Kishor Mehta's paintings are symmetrical a harmony and so richly a composite of genres (mythology in abstraction that amounts to a complex poem) that their anomalies aren't immediately apparent. He himself has pointed out that it's a painting by a graphic artist and his habitual left-right symmetry, his truthful rendering of materials, his eloquent distribution of light announce his distinction. They also include his painting in the art of our time, for beneath (or inside) most Mehta's, there is a splendidly abstract design. Our guide to seeing this can be found in the most primitive art to survive into our time, that of the Dogon of sub-Saharan West Africa. The Dogon use four ways of making an image: a pattern of dots (as stars in a constellation, or the location of posts in the plan of a house); the connecting of the dots with lines (giving a legible abstraction); a filling in of detail to achieve what we would call a drawing; and the filling out into three dimensions to make a sculpture, a mask, a granary, or a house.

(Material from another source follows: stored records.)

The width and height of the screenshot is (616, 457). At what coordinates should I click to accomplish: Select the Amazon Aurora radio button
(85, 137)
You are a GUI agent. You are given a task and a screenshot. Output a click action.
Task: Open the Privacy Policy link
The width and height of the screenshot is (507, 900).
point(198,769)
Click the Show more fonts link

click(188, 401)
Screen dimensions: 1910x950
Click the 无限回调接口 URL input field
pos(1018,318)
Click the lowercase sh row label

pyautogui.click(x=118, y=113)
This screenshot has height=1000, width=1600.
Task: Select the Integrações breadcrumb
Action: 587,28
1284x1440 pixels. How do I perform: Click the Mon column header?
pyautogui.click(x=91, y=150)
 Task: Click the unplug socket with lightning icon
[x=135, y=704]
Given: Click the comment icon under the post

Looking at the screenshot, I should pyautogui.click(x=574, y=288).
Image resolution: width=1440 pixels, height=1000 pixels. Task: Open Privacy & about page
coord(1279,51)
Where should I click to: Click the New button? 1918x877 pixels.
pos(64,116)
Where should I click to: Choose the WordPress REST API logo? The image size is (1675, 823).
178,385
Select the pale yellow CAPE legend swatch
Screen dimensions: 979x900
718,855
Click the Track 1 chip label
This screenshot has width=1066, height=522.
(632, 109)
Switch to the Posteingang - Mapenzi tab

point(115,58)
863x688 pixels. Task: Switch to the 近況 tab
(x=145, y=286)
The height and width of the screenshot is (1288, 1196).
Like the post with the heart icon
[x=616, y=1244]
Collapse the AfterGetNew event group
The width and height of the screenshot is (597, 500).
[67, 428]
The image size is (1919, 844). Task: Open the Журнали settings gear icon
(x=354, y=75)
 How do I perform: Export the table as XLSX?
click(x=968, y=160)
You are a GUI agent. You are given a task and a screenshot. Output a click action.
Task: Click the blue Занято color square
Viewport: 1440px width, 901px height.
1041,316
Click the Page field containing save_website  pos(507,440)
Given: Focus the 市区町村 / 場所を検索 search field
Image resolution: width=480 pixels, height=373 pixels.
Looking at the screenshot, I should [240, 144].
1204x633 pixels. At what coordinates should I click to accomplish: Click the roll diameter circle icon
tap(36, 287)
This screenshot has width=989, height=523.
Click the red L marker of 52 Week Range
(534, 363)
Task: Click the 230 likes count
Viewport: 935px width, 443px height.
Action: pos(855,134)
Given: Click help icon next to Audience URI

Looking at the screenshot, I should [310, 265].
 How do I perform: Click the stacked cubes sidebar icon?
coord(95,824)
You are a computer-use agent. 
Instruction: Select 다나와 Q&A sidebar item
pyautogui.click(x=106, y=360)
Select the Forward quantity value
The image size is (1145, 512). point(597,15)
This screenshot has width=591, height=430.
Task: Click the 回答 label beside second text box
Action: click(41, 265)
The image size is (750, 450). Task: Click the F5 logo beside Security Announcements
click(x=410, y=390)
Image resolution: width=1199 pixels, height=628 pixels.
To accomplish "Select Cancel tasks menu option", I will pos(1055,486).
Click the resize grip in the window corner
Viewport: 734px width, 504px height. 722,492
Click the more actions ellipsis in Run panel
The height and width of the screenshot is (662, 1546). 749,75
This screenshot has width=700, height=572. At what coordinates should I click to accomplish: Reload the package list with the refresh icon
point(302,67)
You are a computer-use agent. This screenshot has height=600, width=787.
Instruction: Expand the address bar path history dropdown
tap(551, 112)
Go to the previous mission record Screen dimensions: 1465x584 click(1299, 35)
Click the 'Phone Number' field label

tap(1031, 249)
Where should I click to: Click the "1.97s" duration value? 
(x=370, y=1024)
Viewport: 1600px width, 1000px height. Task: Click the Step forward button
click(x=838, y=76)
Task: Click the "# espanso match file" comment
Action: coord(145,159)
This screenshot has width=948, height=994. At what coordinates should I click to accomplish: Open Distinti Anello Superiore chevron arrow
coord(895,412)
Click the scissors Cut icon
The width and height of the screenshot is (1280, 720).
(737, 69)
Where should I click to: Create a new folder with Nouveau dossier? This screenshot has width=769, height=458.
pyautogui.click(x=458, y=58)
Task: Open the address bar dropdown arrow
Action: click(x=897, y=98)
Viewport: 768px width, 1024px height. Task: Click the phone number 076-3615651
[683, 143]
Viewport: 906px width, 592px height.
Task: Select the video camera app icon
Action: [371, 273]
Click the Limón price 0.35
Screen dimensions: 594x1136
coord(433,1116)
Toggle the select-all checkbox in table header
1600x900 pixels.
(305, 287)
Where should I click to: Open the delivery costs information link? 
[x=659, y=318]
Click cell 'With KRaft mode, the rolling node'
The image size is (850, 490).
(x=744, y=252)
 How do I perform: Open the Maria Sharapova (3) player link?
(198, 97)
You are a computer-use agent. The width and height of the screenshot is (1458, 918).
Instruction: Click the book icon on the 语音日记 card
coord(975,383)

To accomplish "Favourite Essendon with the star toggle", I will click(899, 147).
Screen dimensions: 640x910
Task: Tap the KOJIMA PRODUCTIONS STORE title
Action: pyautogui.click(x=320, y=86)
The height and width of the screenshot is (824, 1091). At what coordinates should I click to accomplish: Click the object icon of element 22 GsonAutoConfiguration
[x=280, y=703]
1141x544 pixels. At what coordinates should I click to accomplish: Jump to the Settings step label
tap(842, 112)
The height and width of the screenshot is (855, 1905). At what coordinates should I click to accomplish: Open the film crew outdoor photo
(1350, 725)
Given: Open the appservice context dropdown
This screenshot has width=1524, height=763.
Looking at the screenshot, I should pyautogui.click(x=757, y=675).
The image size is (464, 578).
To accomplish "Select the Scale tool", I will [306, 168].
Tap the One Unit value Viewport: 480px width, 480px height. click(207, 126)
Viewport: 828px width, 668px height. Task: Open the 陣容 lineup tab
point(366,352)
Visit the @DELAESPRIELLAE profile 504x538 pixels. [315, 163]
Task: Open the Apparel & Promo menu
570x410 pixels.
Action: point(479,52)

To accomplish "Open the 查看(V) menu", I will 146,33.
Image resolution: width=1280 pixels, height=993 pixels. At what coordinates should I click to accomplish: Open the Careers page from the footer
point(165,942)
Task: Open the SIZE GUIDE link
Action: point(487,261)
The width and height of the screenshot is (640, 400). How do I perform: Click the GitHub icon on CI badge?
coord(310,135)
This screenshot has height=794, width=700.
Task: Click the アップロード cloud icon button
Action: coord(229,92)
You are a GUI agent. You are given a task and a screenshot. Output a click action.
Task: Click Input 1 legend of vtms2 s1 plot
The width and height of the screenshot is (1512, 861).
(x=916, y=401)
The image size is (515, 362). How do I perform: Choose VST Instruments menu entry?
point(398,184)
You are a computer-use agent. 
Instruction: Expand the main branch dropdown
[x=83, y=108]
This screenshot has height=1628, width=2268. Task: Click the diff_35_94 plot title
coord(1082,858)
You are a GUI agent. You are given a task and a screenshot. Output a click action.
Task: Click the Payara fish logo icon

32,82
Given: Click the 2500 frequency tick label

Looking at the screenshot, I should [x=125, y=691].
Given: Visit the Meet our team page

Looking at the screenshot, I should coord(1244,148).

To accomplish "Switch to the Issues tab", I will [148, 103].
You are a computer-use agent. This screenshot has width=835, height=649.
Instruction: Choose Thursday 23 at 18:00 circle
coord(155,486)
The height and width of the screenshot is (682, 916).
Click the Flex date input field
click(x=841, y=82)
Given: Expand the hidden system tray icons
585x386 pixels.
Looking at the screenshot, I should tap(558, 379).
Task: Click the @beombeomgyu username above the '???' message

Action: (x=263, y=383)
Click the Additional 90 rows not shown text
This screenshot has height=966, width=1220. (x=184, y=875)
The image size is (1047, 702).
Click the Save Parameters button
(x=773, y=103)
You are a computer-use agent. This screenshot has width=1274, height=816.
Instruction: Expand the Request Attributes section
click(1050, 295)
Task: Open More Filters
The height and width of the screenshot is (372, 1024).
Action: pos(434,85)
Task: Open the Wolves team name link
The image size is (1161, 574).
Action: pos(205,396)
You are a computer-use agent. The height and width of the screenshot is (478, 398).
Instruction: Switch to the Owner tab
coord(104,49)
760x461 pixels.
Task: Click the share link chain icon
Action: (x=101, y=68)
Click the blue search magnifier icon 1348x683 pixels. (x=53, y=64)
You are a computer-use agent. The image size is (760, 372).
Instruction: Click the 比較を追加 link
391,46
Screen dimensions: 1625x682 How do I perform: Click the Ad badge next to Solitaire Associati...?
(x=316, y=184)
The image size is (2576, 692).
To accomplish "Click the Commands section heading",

I see this love of symmetry in Mehta's as an emotional geometry imposing order not only on the visual but on the moral as well, this severe symmetry gradually gave way to explorations of asymmetry as Mehta's meditations became richly sensual and intimate.

For Kishore Mehta is, to date, an essentially existential artist. His paintings say this is. His transition has been from this is how things are to this exists: look. This transition involved subtle changes in rendering; cloth became stylized, for instance, not seen cloth but Mehta's imaginary cloth, with its own way of lying in folds, its own diaphanous difference, its own poetry of the eye.

In these current works, we see an age-old problem being solved, the conjunction of the real and the imaginary, the factual and the ideal. Gold leaf cooperates with graphite in one canvas, color with grisaille, a literally drawn body with an ideal of beauty. It's as if Mehta, having so often reversed the process, working outward from a mystical presence to a realistic surface of flesh.

Practically all of Mehta's works wear the question "Why are you drawing me?"—. To the answer "Because, you exist" we need to add that art exists, too, an intelligible world inside a largely unintelligible one.